■ **Prompt**:
Output the data in full and exactly as presented.

(Stored data)
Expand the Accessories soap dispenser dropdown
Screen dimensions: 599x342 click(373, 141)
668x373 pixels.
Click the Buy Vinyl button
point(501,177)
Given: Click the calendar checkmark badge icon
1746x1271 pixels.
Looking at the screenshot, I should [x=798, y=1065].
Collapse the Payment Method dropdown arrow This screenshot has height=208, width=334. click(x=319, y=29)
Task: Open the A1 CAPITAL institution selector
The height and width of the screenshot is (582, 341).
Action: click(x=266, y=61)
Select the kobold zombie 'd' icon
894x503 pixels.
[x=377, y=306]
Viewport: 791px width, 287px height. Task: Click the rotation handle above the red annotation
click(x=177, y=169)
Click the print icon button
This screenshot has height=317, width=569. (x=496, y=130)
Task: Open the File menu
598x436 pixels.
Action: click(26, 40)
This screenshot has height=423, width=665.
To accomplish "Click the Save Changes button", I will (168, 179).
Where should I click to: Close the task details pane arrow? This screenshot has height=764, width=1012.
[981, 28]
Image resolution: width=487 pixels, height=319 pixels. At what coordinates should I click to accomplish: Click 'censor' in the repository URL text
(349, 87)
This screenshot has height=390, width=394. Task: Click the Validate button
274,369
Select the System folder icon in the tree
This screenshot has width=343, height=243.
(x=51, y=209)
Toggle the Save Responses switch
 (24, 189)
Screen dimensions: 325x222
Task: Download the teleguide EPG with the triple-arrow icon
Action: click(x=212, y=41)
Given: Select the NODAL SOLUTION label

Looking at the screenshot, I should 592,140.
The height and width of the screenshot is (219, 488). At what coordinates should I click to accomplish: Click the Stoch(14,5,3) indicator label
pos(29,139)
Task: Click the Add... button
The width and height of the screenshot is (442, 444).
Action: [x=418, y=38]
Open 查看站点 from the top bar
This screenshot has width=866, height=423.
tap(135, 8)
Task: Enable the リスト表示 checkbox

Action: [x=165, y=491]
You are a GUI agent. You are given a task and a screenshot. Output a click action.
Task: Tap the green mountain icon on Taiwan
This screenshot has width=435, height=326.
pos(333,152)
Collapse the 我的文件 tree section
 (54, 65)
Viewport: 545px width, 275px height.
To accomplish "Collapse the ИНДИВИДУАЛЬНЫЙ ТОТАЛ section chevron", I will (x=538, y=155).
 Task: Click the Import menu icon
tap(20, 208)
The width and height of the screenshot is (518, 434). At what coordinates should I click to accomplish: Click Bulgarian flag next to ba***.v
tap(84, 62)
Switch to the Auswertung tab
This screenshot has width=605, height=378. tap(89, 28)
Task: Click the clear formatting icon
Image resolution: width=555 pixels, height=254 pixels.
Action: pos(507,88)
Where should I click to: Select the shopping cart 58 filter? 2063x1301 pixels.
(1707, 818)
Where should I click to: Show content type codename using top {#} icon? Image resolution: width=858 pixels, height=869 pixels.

■ **Response area**:
Expand the Accessories soap dispenser dropdown
Screen dimensions: 599x342 click(373, 141)
668x373 pixels.
Click the Buy Vinyl button
point(501,177)
Given: Click the calendar checkmark badge icon
1746x1271 pixels.
Looking at the screenshot, I should [x=798, y=1065].
Collapse the Payment Method dropdown arrow This screenshot has height=208, width=334. click(x=319, y=29)
Task: Open the A1 CAPITAL institution selector
The height and width of the screenshot is (582, 341).
Action: click(x=266, y=61)
Select the kobold zombie 'd' icon
894x503 pixels.
[x=377, y=306]
Viewport: 791px width, 287px height. Task: Click the rotation handle above the red annotation
click(x=177, y=169)
Click the print icon button
This screenshot has height=317, width=569. (x=496, y=130)
Task: Open the File menu
598x436 pixels.
Action: click(26, 40)
This screenshot has height=423, width=665.
To accomplish "Click the Save Changes button", I will (168, 179).
Where should I click to: Close the task details pane arrow? This screenshot has height=764, width=1012.
[981, 28]
Image resolution: width=487 pixels, height=319 pixels. At what coordinates should I click to accomplish: Click 'censor' in the repository URL text
(349, 87)
This screenshot has height=390, width=394. Task: Click the Validate button
274,369
Select the System folder icon in the tree
This screenshot has width=343, height=243.
(x=51, y=209)
Toggle the Save Responses switch
 (24, 189)
Screen dimensions: 325x222
Task: Download the teleguide EPG with the triple-arrow icon
Action: click(x=212, y=41)
Given: Select the NODAL SOLUTION label

Looking at the screenshot, I should 592,140.
The height and width of the screenshot is (219, 488). At what coordinates should I click to accomplish: Click the Stoch(14,5,3) indicator label
pos(29,139)
Task: Click the Add... button
The width and height of the screenshot is (442, 444).
Action: [x=418, y=38]
Open 查看站点 from the top bar
This screenshot has width=866, height=423.
tap(135, 8)
Task: Enable the リスト表示 checkbox

Action: [x=165, y=491]
You are a GUI agent. You are given a task and a screenshot. Output a click action.
Task: Tap the green mountain icon on Taiwan
This screenshot has width=435, height=326.
pos(333,152)
Collapse the 我的文件 tree section
 (54, 65)
Viewport: 545px width, 275px height.
To accomplish "Collapse the ИНДИВИДУАЛЬНЫЙ ТОТАЛ section chevron", I will (x=538, y=155).
 Task: Click the Import menu icon
tap(20, 208)
The width and height of the screenshot is (518, 434). At what coordinates should I click to accomplish: Click Bulgarian flag next to ba***.v
tap(84, 62)
Switch to the Auswertung tab
This screenshot has width=605, height=378. tap(89, 28)
Task: Click the clear formatting icon
Image resolution: width=555 pixels, height=254 pixels.
Action: pos(507,88)
Where should I click to: Select the shopping cart 58 filter? 2063x1301 pixels.
(1707, 818)
Where should I click to: Show content type codename using top {#} icon? Image resolution: width=858 pixels, height=869 pixels.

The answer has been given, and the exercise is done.